━━━━━ DOKUMENT
Ich würde auf keinen Fall 32Gb für ein altes System kaufen. Und dass die CPU voll ausgelastet ist bei NFS Heat mit nur einer GTX 960, das finde ich sehr seltsam...  ^^ IMHO stimmt da was nicht ganz.


----------



## KiddingMe (28. Oktober 2020)

Deswegen  Wenn ich ram kaufen würde dann nur für nen neuen PC. Sonst rentiert sich da nicht


----------



## KiddingMe (29. Oktober 2020)

Ich würde mir, wie ich es mir aufgeschrieben habe, dieses Grafikkarte kaufen. Was haltet ihr davon?

https://www.alternate.de/MSI/GeForce-RTX-3070-VENTUS-3X-OC-Grafikkarte/html/product/1683119


----------



## Herbboy (29. Oktober 2020)

KiddingMe schrieb:


> Ich würde mir, wie ich es mir aufgeschrieben habe, dieses Grafikkarte kaufen. Was haltet ihr davon?
> 
> https://www.alternate.de/MSI/GeForce-RTX-3070-VENTUS-3X-OC-Grafikkarte/html/product/1683119



Kannst du machen - es ist aber schwer zu sagen, was du für das Geld bekommen wirst, wenn die Karte denn dann auch lieferbar ist. Das heißt jetzt zu bestellen hätte ein gewisses Risiko.
━━━━━━━━━━
━━━━━ DATEN
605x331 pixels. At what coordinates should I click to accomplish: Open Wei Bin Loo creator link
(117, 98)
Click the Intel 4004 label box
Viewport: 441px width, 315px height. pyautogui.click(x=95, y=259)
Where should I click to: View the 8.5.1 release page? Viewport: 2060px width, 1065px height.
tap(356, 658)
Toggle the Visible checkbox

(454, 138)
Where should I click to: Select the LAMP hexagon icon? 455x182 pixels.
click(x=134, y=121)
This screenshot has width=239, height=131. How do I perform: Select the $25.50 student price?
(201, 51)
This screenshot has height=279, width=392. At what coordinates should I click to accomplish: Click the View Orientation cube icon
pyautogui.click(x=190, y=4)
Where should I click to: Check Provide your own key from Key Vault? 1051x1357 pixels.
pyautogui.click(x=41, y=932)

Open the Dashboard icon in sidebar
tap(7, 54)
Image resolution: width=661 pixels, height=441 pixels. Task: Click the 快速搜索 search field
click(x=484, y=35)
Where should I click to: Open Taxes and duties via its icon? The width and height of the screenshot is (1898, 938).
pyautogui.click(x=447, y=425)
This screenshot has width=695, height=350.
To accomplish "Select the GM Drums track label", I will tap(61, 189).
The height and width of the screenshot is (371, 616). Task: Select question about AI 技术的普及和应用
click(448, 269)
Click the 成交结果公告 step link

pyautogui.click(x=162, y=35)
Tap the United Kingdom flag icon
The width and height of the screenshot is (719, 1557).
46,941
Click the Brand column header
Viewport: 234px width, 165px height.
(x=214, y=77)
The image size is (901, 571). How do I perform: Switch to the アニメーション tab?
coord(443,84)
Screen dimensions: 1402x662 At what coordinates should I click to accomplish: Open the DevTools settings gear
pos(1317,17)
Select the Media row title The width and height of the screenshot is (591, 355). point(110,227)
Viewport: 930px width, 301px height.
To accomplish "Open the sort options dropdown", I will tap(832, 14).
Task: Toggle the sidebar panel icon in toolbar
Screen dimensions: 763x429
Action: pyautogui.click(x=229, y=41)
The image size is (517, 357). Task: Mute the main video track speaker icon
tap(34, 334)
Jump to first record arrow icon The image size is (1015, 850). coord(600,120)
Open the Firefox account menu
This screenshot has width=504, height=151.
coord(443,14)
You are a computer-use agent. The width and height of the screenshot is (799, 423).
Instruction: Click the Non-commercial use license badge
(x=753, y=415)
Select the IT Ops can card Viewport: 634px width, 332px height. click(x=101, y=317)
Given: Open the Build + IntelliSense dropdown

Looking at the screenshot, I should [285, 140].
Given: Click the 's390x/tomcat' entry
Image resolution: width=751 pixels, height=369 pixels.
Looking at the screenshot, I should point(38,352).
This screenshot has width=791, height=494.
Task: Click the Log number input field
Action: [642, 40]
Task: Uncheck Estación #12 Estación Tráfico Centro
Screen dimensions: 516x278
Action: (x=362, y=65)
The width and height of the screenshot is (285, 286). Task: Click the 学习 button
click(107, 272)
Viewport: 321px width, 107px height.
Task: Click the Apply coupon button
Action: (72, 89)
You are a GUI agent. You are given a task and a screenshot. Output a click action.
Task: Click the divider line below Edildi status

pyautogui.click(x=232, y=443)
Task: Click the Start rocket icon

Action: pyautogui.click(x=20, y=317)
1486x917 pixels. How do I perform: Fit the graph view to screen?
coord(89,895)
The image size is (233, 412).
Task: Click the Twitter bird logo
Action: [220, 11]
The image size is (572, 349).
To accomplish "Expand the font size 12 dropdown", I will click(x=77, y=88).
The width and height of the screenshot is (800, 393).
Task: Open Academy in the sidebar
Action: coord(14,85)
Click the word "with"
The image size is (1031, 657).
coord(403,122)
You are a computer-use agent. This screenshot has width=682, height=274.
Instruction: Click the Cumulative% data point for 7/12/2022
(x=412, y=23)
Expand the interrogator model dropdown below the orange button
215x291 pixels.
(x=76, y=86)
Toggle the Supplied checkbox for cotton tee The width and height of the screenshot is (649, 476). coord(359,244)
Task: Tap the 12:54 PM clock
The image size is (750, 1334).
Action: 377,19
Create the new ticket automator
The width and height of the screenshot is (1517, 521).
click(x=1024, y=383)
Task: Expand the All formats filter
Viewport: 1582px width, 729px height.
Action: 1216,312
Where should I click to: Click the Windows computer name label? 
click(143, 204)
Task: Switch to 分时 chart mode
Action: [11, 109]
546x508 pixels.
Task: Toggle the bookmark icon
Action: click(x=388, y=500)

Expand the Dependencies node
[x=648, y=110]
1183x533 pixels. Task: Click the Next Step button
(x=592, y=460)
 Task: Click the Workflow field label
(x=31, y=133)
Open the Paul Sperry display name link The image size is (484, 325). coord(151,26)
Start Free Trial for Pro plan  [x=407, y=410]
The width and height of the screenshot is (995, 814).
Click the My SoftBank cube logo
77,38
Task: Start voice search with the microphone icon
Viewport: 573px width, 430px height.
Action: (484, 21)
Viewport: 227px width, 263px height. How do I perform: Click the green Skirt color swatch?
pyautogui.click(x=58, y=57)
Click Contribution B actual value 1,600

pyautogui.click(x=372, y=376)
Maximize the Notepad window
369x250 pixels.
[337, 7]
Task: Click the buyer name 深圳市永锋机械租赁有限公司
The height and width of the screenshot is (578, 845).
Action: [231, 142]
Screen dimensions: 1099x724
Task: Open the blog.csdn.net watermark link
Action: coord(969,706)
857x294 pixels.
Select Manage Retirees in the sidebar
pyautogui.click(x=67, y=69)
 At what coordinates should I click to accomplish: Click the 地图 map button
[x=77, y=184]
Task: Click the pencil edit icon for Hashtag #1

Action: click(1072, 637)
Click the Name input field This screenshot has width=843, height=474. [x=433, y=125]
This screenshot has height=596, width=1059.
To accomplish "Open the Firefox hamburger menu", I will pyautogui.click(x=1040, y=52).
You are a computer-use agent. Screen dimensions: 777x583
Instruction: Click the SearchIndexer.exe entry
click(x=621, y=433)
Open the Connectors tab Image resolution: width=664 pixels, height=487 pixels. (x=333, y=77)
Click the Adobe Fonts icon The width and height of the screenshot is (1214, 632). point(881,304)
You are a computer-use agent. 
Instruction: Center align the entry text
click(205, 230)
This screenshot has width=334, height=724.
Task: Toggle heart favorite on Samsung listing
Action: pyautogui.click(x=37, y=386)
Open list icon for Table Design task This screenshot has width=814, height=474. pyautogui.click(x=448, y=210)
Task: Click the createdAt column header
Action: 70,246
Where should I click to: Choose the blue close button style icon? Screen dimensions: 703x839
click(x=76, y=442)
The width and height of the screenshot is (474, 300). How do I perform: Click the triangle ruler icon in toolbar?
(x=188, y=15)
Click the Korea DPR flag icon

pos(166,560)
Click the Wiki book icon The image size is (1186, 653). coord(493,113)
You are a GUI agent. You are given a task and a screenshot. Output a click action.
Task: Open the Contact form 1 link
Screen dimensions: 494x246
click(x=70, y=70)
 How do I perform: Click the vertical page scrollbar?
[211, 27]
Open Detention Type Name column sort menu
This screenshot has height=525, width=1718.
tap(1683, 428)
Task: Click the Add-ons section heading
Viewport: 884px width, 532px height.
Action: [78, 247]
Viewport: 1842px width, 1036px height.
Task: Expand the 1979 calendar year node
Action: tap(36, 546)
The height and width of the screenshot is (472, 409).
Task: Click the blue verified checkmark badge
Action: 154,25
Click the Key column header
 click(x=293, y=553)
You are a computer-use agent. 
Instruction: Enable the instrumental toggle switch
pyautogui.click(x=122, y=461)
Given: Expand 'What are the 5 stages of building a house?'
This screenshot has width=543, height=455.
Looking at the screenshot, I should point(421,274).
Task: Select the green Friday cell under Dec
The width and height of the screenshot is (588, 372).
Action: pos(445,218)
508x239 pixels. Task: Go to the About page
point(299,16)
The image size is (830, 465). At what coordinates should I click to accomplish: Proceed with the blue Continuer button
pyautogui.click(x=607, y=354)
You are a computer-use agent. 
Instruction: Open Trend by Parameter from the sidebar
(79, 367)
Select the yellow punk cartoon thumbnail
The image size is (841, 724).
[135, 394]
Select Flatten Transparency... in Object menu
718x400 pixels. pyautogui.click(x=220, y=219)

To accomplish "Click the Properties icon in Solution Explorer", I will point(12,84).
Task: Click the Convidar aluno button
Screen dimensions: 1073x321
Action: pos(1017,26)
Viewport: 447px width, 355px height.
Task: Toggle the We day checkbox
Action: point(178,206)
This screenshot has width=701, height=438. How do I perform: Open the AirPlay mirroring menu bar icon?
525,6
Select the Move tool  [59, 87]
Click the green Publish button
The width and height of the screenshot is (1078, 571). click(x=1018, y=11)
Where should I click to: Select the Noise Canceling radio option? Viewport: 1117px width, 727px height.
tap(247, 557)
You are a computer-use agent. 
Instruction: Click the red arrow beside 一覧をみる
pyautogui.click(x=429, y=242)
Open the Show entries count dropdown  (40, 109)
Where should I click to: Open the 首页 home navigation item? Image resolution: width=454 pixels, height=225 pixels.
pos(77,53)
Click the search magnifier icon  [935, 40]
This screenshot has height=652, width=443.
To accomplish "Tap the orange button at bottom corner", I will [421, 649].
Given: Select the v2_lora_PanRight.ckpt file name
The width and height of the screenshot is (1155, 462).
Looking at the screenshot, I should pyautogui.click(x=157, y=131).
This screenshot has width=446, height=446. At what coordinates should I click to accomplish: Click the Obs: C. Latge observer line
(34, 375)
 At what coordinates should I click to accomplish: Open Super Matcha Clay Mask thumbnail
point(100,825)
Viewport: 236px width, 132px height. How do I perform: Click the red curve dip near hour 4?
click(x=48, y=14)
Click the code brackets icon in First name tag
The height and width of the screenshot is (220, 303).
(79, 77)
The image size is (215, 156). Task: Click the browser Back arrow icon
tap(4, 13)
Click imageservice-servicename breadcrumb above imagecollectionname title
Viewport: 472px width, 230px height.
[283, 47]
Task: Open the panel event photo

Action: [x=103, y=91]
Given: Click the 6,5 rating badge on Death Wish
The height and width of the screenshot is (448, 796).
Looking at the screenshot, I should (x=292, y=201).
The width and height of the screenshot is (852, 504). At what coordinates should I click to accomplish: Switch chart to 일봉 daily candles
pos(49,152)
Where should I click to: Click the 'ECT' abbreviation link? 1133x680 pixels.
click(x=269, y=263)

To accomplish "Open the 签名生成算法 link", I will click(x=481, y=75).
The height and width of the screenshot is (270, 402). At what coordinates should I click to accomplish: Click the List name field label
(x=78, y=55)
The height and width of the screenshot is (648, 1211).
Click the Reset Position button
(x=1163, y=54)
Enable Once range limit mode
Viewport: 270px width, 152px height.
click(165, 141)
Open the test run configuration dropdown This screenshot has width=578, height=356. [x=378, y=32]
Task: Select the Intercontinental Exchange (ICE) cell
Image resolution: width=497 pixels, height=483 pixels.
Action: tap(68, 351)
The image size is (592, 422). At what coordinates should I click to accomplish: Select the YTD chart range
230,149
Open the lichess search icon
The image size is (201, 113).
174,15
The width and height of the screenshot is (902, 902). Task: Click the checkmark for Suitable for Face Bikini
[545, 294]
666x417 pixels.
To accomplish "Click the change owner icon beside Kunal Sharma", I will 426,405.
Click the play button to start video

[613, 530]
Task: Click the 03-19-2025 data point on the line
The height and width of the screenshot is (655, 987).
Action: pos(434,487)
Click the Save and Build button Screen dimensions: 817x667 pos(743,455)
━━━━━━━━━━
AUFGABEN
1. Geben Sie den Absatz des Forenthreads, der mit „Ich würde auf keinen Fall“ beginnt, in gekürzter Form wieder und behalten Sie dabei seine wesentlichen Aussagen bei.
2. Führen Sie den Forenthread zum Grafikkartenkauf im Anschluss an seinen letzten Satz weiter.
Die Auflistung ist eigenständiges Material und gehört nicht zum Forenthread.

ERWARTETE AUSGABEN
1. Kein Kauf von 32Gb für ein altes System. Eine volle CPU-Auslastung bei NFS Heat mit nur einer GTX 960 wirkt sehr seltsam und lässt vermuten, dass etwas nicht stimmt.

2.
----------



## Bonkic (29. Oktober 2020)

KiddingMe schrieb:


> Ich würde mir, wie ich es mir aufgeschrieben habe, dieses Grafikkarte kaufen. Was haltet ihr davon?
> 
> https://www.alternate.de/MSI/GeForce-RTX-3070-VENTUS-3X-OC-Grafikkarte/html/product/1683119



spielst du in 4k?
falls nicht, fände ich ne 3070 ziemlich überdimensioniert.


----------



## KiddingMe (29. Oktober 2020)

Welche würdet du dann empfehlen? Ein 4K monitor hab ich nicht, nein. Ob ich mir in der Zukunft einen kaufe weiß ich nicht genau. Ich hätte sie halt gekauft um für die nächste Jahre erstmal Ruhe zu haben.


----------



## KiddingMe (29. Oktober 2020)

Ich würde noch warten bis die Ergebnisse und Preise der AMD Grafikkarten kommen und dann entscheiden. Nur finde ich RTX 3000er Reihe vom Preis und der Leistung besser als die 2000er


----------



## Herbboy (29. Oktober 2020)

Also, ich bin überhaupt kein Freund von "teure Karte, denn die hält dann 7 Jahre" - mit 2 Karten zu je 400€ alle 3 Jahre (was wegen der Gebrauchtpreise der ersten Karte effektiv eher nur 600-700€ ergibt) anstatt einer Karte für 700€, bei der man hofft, dass sie 6-7 Jahre reicht, ist man da besser unterwegs. Aller Erfahrung nach bekommt man nach 3 Jahren für um die 400€ eine Karte, die stärker ist als die Karte, die man 3 Jahre vorher für 600-900€ gekauft hatte.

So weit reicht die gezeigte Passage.